Albutat beklagt sich nicht

„Es ist schade, dass ein Großteil unserer Fans beschlossen hat, nicht nach Leipzig zu fahren. Aber wir Spieler konzentrieren uns auf die gegnerische Mannschaft und beklagen uns nicht“, erklärt Mittelfeldspieler Tim Albutat, dem beim Triumph über Sandhausen sein erstes Saisontor glückte. „Damit“, lacht er, „habe ich meinen Schnitt aus der letzten Saison bereits erreicht.“ Was allerdings nicht heißen soll, dass Albutat nun seine Offensivvorstöße komplett einstellt. „Es ist schön, wenn ich Tore schießen und seiner Mannschaft dadurch helfen kann. Zuhause macht es allerdings noch mehr Spaß als auswärts“, hat der 23-Jährige die Atmosphäre nach seinem Kracher noch fest im Gedächtnis.

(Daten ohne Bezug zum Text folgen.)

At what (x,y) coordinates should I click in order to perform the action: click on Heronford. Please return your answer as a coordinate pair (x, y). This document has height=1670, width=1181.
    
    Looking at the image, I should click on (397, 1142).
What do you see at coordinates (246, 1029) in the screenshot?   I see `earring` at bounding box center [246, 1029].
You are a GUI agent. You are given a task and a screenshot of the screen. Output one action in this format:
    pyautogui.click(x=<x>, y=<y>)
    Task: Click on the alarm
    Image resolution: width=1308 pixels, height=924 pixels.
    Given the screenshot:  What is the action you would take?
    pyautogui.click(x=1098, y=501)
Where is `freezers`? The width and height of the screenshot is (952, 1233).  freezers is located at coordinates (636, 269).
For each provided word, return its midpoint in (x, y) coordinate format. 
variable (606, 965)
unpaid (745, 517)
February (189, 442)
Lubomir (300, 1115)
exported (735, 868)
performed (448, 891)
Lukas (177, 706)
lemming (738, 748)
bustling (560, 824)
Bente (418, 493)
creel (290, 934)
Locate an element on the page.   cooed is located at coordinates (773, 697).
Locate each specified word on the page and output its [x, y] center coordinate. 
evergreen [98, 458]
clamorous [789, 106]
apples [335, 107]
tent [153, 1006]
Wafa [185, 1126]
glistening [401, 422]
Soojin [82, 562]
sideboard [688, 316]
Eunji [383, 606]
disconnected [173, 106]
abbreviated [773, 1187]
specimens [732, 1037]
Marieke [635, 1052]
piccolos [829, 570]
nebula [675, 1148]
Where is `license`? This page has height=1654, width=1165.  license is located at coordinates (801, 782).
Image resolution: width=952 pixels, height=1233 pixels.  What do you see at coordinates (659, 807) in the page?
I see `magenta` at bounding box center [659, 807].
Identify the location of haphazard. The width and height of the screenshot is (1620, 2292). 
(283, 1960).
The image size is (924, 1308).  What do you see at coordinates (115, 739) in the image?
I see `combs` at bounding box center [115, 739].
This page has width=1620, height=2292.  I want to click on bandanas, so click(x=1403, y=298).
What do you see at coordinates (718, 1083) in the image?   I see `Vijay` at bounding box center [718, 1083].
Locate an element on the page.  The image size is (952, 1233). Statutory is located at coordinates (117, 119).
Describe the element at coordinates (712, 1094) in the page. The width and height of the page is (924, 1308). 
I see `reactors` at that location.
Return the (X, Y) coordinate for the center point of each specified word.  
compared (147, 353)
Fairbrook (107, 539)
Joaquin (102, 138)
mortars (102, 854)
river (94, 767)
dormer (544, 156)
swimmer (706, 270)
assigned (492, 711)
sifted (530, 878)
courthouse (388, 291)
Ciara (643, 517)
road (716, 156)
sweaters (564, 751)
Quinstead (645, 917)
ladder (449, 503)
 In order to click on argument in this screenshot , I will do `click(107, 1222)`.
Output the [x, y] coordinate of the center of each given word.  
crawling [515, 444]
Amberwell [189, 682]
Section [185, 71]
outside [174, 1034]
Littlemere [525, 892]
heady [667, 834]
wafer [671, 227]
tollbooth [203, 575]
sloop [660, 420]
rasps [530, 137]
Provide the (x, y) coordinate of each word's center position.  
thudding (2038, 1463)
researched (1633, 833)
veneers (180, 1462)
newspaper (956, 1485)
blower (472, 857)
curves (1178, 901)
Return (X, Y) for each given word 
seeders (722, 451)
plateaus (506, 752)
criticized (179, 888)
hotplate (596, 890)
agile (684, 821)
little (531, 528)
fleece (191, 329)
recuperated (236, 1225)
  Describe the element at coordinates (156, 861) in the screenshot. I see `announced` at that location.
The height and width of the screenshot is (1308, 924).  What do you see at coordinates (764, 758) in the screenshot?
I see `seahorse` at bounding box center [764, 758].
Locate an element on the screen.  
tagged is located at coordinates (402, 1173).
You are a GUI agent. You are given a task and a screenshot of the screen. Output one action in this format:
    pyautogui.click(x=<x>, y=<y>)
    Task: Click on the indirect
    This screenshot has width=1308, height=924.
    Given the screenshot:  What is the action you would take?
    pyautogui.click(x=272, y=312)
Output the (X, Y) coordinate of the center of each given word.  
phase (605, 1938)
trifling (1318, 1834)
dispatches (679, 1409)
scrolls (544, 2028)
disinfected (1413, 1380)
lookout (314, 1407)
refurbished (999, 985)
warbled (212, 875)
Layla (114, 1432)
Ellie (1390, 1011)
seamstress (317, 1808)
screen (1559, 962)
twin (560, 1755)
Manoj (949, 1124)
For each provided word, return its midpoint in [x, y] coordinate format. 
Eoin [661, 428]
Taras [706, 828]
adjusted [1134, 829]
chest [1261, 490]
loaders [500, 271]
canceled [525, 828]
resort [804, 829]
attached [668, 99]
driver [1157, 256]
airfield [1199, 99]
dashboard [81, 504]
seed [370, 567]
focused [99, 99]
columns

Bei den dreimal in Folge unbezwungenen Duisburgern ist das Selbstvertrauen spürbar angestiegen. Genau das strahlt Tim Albutat auch im Vorfeld des Kräftemessens mit dem Topteam aus. „Das Szenario, mit einer Niederlage aus Leipzig zurück nach Hause zu fahren, gibt es bei mir nicht. Wir wollen noch mehr Punkte bis zur Winterpause sammeln und unseren Weg weiterverfolgen.“

Obinna nicht im Kader

Beim Blick auf den Kader der Rasenballer tauchen nicht nur hochveranlagte Zweitligakicker, sondern auch etliche Nationalspieler auf. Yussuf Poulsen (21) hat zehn Länderspiele für Dänemark bestritten. Emil Forsberg (24) kommt sogar auf elf Einsätze für die A-Nationalelf von Schweden. Der Österreicher Marcel Sabitzer kann mit der Zahl von 16 Länderspielen wuchern. „Die Qualität der Leipziger ist enorm hoch“, findet Ilia Gruev, „aber wir spielen trotzdem elf gegen elf. Unser Ziel ist es, in Leipzig zu punkten.“ Wie das in die Tat umgesetzt werden soll, verrät Gruev zumindest im Ansatz: „Wir müssen sehr gut vorbereitet und vor allen Dingen hellwach sein. Unsere Verteidiger werden gefordert. Da bin ich mir ziemlich sicher.“

Was die Zebras durch ihren Zwischenspurt von fünf Punkten aus drei Partien neben ihrer eigenen verbesserten Perspektive erreicht haben, ist eine andere Wahrnehmung beim Gegner. „Durch die Ergebnisse unter dem neuen Trainer Ilia Gruev hat der MSV wieder mehr Selbstvertrauen“, meint RB-Trainer Ralf Rangnick. Ihm wäre es sogar lieber gewesen, „wir hätten früher gegen sie gespielt“. Ilia Gruev wird diese Aussagen in seine Überlegungen einfließen lassen und versuchen, mit seinen Zebras eine scharfe Klinge zu schlagen. Allerdings ohne Victor Obinna. „Er steht nach seiner Knieverletzung noch nicht im Kader“, sagt Gruev. Gleiches gilt für Martin Dausch, der am Montag nach Rücken- und Adduktorenproblemen ins Teamtraining einsteigen soll.